Re: Robot exclustion for for non-'unix file' hierarchy

Martijn Koster (m.koster@webcrawler.com)
Mon, 30 Sep 1996 17:03:43 -0700


At 12:21 AM 10/1/96, Hallvard B Furuseth wrote:
>I'd like to let X.500 gateways make *part* of the X.500 hierarchy
>available to robots. That is, the part which is mastered by the X.500
>server at the same site. That typically means URLs like this --
> - For an organizational X.500 server:
> http://foo.bar.baz:8888/<anything>,o=<organization>,c=<country>
> - For a country's master X.500 server:
> http://foo.bar.baz:8888/<anything>,c=<country>
> *except* the organizations with their own X.500 servers.
>
>Now, X.500 names are case-insensitive, the hierarchy is read from the
>end instead of the beginning, '/' is not delimiter anyway, spaces (that
>is, %20's) are not significant in many places, and there are a few other
>problems as well.

Of course the gateway could have been written to provide a familiar
left-to-right, slash delimited URL structure and translate it into
the internal representation of DN's (Be it in RFC 1779 or whatever)

But I guess it's too late for that. :-)

>So, what should my poor little gateway do?
>
>- If /robots.txt had both `Allow:' and `Disallow:' and handled regular
> expressions as well as URL prefixes, I think it should be possible to
> handle the X.500 case with a list of very ugly regexps. I'm not sure
> if this is will help other gateways, though.

Right. Both allow and regexps would be handy.

>- If all robots sent something like an `X-Robot: ' header, the gateway
> could treat robots differently from normal users.

Well, WebCrawler sends the string "robot" in the UserAgent field,
you can use that.

>- I've heard a few suggestions for a 'robot sink' URL inserted at the
> beginning of the document, which is expected only to be followed by
> robots. Then the gateway could identify the robot by the fact that it
> followed that URL (hopefully before it followed any other URL).

That assumes a certain path traversal; someone will make a direct link
somewhere, and a robot can come in that way.

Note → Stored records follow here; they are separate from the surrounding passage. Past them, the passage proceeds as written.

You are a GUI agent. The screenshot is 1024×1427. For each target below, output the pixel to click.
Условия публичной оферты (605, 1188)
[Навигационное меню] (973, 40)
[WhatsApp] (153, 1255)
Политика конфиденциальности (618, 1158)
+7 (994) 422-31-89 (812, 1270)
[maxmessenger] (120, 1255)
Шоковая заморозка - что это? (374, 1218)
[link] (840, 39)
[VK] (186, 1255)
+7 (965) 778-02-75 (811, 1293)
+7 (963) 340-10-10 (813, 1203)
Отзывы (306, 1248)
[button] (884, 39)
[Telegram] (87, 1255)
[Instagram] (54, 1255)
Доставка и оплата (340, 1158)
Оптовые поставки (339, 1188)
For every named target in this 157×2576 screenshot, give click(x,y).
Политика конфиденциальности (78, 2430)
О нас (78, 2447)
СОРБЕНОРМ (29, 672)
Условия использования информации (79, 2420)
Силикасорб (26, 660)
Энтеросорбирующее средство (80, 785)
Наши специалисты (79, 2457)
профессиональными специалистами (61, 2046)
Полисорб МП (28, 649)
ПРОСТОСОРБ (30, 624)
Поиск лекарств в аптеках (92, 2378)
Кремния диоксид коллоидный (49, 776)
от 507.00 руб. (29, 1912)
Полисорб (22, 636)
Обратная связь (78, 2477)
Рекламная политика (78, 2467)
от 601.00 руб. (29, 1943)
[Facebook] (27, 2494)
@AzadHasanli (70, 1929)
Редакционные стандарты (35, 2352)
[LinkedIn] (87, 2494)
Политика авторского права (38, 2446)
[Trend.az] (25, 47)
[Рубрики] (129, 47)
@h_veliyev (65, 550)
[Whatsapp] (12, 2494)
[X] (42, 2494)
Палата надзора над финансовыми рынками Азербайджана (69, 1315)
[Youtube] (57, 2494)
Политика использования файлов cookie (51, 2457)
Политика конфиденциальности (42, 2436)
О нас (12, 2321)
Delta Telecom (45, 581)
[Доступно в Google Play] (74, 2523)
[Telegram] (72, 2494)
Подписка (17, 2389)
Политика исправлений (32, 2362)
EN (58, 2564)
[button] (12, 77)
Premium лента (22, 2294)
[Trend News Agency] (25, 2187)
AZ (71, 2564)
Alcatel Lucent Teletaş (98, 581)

>- Only provide search forms, no "list contents" buttons.
> I don't want to do this.

Well, if you want buttons go ahead and use POST. I don't think any robots
traverse POSTS. But I suspect you want normal <A HREF> style links too.

>- Others?

Not off-hand...

-- Martijn

Email: m.koster@webcrawler.com
WWW: http://info.webcrawler.com/mak/mak.html